-- Study material --
━━━━━━━━━━

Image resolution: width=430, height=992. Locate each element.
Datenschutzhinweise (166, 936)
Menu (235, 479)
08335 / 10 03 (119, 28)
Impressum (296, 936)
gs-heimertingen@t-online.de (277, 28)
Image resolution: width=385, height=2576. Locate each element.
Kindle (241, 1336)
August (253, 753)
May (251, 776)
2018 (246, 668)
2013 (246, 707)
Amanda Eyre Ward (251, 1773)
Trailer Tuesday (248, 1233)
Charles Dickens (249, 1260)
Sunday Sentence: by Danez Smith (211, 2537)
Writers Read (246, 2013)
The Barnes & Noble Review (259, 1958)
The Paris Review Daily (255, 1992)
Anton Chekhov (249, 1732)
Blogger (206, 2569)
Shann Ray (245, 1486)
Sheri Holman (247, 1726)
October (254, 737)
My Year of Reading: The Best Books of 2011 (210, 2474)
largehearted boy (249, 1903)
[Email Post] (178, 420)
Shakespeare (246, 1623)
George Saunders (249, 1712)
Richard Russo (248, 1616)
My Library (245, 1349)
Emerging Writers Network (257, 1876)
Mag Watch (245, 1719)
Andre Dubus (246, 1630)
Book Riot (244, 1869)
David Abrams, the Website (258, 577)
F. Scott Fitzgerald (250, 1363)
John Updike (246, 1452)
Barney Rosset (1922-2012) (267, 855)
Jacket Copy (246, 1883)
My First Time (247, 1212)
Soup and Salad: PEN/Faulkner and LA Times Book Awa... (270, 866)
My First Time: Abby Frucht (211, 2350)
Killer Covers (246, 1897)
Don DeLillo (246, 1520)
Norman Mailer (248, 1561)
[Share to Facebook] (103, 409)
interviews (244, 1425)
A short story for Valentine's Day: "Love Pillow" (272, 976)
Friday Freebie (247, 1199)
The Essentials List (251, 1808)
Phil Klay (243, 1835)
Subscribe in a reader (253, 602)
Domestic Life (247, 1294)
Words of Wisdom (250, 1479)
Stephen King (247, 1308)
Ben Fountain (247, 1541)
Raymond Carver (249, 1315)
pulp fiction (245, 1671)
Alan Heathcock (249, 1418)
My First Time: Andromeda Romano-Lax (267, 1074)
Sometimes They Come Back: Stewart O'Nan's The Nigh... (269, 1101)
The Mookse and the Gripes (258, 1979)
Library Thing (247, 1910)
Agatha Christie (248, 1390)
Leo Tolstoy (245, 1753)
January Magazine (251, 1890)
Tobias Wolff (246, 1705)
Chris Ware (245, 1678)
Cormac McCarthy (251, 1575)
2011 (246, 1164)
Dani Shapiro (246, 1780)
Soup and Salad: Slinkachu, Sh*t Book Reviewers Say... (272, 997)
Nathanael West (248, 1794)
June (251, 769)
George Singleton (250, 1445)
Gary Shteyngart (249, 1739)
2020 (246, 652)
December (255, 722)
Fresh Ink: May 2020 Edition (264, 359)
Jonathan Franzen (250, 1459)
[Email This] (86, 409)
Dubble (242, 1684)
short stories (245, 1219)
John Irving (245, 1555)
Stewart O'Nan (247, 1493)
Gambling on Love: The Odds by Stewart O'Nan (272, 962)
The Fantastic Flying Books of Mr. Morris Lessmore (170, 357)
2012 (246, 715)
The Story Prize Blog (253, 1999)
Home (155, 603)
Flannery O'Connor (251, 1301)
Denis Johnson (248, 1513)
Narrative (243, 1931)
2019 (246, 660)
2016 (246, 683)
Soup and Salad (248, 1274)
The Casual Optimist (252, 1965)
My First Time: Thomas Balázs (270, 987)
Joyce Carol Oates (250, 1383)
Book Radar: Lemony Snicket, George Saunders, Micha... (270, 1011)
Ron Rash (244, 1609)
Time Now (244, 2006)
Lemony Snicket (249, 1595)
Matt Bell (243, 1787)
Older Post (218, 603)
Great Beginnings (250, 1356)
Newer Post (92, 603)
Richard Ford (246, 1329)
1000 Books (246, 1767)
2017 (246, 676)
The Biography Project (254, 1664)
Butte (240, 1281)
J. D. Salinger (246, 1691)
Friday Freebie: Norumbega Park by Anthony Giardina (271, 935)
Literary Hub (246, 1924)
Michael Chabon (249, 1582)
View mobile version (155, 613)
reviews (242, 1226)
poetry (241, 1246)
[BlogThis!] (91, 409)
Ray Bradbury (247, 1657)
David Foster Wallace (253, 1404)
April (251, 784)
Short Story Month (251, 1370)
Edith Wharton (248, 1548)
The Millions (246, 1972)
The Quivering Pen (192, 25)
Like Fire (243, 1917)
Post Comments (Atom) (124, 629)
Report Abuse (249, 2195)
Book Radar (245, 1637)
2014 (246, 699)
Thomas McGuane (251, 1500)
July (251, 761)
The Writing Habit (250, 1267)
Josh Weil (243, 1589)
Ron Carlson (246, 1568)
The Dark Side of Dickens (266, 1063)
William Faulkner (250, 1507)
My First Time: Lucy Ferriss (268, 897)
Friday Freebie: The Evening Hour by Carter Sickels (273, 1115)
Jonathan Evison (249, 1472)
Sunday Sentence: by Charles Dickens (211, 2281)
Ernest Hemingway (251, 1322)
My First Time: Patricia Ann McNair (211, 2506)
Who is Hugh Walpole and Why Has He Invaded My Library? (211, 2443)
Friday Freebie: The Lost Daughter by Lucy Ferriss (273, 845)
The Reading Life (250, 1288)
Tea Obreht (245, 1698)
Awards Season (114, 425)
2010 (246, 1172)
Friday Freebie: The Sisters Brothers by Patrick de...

━━━━━━━━━━

-- Brief --
Search the records line by line for the word "Friday" and copy every line where it appears.

-- Exercise response --
Friday Freebie (247, 1199)
Friday Freebie: Norumbega Park by Anthony Giardina (271, 935)
Friday Freebie: The Evening Hour by Carter Sickels (273, 1115)
Friday Freebie: The Lost Daughter by Lucy Ferriss (273, 845)
Friday Freebie: The Sisters Brothers by Patrick de...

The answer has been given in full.